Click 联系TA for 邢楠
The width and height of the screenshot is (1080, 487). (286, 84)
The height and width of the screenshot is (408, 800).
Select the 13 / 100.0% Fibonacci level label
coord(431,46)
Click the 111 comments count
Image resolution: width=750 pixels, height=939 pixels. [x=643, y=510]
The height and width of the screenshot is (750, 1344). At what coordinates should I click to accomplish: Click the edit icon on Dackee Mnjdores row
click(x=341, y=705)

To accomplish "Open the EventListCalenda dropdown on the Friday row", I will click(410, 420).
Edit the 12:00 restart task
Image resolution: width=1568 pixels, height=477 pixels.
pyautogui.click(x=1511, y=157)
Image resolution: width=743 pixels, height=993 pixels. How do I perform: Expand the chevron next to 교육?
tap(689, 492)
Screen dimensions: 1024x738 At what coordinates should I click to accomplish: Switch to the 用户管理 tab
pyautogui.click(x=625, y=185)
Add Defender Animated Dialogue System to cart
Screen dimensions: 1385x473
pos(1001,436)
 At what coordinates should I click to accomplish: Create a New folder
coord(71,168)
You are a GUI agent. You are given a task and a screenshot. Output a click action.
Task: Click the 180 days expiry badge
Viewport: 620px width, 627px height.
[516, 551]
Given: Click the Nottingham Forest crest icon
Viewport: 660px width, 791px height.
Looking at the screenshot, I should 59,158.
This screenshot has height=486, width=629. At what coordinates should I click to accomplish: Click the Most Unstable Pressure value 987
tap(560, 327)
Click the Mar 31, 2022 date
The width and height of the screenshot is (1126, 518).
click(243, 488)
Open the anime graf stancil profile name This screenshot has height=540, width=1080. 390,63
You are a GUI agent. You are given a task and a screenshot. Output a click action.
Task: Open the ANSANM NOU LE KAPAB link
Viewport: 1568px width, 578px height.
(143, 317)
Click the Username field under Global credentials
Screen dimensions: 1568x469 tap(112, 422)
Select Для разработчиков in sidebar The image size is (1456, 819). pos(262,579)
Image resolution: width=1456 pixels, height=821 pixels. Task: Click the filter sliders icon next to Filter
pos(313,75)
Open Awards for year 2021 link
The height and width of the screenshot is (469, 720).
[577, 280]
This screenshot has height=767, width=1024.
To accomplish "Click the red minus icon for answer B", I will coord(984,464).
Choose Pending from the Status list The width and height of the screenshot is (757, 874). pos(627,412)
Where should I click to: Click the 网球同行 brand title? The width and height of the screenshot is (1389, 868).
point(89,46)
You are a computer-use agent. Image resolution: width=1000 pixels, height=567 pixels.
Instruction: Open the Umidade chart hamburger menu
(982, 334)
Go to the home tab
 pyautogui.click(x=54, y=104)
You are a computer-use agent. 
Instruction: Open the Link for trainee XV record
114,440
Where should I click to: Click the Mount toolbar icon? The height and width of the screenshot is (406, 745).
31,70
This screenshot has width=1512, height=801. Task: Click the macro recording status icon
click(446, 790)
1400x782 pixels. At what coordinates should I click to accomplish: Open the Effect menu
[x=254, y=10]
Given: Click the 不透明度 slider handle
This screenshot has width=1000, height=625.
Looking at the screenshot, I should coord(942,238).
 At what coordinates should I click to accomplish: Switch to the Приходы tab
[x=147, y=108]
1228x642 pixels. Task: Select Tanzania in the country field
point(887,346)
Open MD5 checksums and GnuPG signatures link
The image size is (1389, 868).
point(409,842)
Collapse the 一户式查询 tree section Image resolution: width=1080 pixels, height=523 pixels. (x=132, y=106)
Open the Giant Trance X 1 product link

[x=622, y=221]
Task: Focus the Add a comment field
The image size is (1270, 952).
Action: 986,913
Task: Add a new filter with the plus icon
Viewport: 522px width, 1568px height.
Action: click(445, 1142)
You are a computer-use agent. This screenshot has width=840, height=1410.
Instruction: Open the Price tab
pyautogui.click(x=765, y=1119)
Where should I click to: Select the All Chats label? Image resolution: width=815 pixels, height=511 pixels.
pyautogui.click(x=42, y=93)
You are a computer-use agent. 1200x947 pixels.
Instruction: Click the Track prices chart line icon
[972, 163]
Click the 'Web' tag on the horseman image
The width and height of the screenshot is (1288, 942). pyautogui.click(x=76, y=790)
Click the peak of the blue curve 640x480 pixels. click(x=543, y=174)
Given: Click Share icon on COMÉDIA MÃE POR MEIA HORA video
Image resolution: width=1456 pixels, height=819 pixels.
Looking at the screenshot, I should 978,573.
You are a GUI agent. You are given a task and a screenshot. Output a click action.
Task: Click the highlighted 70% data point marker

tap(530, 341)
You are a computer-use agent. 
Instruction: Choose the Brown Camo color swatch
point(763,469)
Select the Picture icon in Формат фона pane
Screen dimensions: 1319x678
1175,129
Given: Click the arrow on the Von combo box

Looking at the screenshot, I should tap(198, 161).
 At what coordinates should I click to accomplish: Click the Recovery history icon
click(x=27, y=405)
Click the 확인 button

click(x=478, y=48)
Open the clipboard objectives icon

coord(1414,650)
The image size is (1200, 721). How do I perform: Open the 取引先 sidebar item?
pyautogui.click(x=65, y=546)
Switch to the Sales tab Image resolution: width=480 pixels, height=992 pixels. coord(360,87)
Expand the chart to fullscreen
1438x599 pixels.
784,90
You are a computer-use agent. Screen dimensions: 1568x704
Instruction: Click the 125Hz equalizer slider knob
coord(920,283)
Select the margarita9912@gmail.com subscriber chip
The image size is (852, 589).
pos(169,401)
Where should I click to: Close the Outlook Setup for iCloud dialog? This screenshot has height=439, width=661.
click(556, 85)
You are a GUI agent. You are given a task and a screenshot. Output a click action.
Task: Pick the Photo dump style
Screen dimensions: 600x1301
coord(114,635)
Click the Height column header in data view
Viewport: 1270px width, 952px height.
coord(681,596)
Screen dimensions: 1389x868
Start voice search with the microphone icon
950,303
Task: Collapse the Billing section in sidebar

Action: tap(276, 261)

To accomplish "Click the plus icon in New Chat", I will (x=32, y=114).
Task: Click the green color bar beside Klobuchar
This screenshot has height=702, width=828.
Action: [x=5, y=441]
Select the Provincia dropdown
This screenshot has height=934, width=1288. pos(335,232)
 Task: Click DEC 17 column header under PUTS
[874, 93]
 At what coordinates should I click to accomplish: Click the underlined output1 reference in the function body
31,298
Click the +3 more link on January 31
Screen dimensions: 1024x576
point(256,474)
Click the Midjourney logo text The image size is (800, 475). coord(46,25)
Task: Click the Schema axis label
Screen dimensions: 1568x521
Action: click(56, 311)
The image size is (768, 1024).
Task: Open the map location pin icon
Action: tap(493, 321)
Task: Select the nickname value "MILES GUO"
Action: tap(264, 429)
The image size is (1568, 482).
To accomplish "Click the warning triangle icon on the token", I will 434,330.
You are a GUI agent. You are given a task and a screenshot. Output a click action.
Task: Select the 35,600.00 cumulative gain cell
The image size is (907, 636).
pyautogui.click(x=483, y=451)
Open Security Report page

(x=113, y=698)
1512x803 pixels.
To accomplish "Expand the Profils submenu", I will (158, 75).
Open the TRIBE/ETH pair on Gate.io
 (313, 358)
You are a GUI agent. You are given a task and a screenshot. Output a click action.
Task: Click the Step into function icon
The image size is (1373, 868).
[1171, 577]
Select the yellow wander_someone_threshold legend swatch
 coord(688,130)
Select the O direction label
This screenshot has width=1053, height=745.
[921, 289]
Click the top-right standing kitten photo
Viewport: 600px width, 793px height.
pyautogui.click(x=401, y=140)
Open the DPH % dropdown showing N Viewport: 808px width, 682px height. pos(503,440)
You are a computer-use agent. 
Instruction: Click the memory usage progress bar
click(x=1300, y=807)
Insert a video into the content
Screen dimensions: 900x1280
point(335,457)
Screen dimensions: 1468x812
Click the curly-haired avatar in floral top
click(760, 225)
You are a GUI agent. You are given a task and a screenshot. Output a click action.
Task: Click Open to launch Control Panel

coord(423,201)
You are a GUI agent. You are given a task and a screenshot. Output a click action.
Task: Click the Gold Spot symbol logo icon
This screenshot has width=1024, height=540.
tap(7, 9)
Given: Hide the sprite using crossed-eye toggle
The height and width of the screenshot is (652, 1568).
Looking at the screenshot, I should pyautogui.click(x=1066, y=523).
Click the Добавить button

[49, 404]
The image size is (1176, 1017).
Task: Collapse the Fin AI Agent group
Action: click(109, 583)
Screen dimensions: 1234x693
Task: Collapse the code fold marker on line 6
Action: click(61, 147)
• • • •
#### AIM
Return, unchanged, the stretch of rows from the line containing "1228x642 pixels. Task: Select" through the line containing "pyautogui.click(x=765, y=1119)".

#### CORRECT ANSWER
1228x642 pixels. Task: Select Tanzania in the country field
point(887,346)
Open MD5 checksums and GnuPG signatures link
The image size is (1389, 868).
point(409,842)
Collapse the 一户式查询 tree section Image resolution: width=1080 pixels, height=523 pixels. (x=132, y=106)
Open the Giant Trance X 1 product link

[x=622, y=221]
Task: Focus the Add a comment field
The image size is (1270, 952).
Action: 986,913
Task: Add a new filter with the plus icon
Viewport: 522px width, 1568px height.
Action: click(445, 1142)
You are a computer-use agent. This screenshot has width=840, height=1410.
Instruction: Open the Price tab
pyautogui.click(x=765, y=1119)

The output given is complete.